- Operating margins rose at U.S. hospitals in December following volume and revenue declines and increased expenses that weakened November performance, according to Kaufman Hall's National Hospital Flash Report released Wednesday.
- Hospitals saw increased volumes and revenues in December despite increases in bad debt and charity care, along with mixed performance on expenses.
- Operating room minutes saw the most significant year-over-year increase in terms of volume metrics at 5.7%, while emergency departments saw the most significant month-over-month increase at 11.3%.
Following November's declines, hospitals across the U.S. saw an uptick in average operating margins in December 2019, according to the report that analyzes monthly data from 800 hospitals.
The median operating margin before interest, taxes, depreciation and amortization rose 17.4% month over month in December and 7.7% year over year. The median operating margin increased 21.7% month over month and 18% year over year.
The only hospitals to perform below budget for December were the largest — those with 500 beds or more — although those across all bed sizes saw EBITDA margins rise year over year. The largest hospitals also saw their first year-over-year EBITDA margin increase in six months.

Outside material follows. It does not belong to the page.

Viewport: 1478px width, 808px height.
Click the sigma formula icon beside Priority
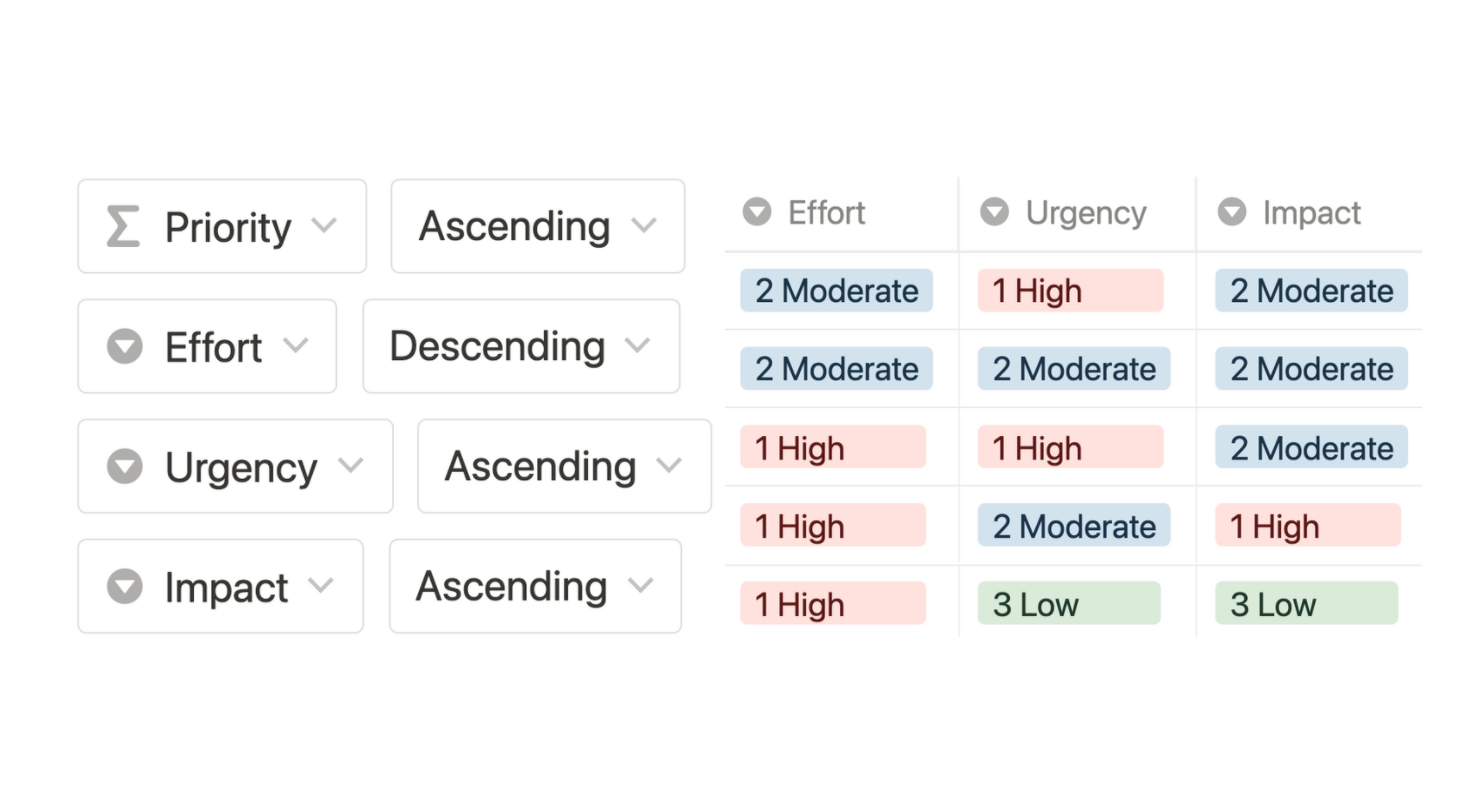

Higher volumes and revenues overall contributed to December's uptick, including a 5.7% year-over-year increase for operating room minutes and 11.3% month-over-month increase in emergency department minutes. Discharges increased slightly along with average length of stay.
Revenue performance for December was somewhat mixed, as net patient service revenue per adjusted discharge rose. Hospitals also saw expenses increase year over year across most metrics in December, but saw declines month over month.
While most for-profit chains have yet to release their 2019 fourth quarter earnings, Kaufman's figures mirror one that has. The nation's largest hospital operator, HCA, reported widespread volume growth at the end of last year, including a nearly 7% year-over-year jump in ER visits.
While Kaufman analysts said margins should continue to increase year over year, they're likely to decline month over month.
Looking forward, hospitals can expect to see higher volumes as the flu season continues. According to data from the Centers for Disease Control and Prevention, an estimated 180,000 to 310,000 patients have been hospitalized with the flu from Oct. 1, 2019, to Jan. 25.
The presidential election also kicked off this week with the Iowa Caucuses and healthcare was a leading issue. Fitch ratings warned recently that some leading democratic proposals, if implemented, would have considerable credit implications for nonprofit hospitals, particularly if "Medicare For All" were to replace commercial insurance payments.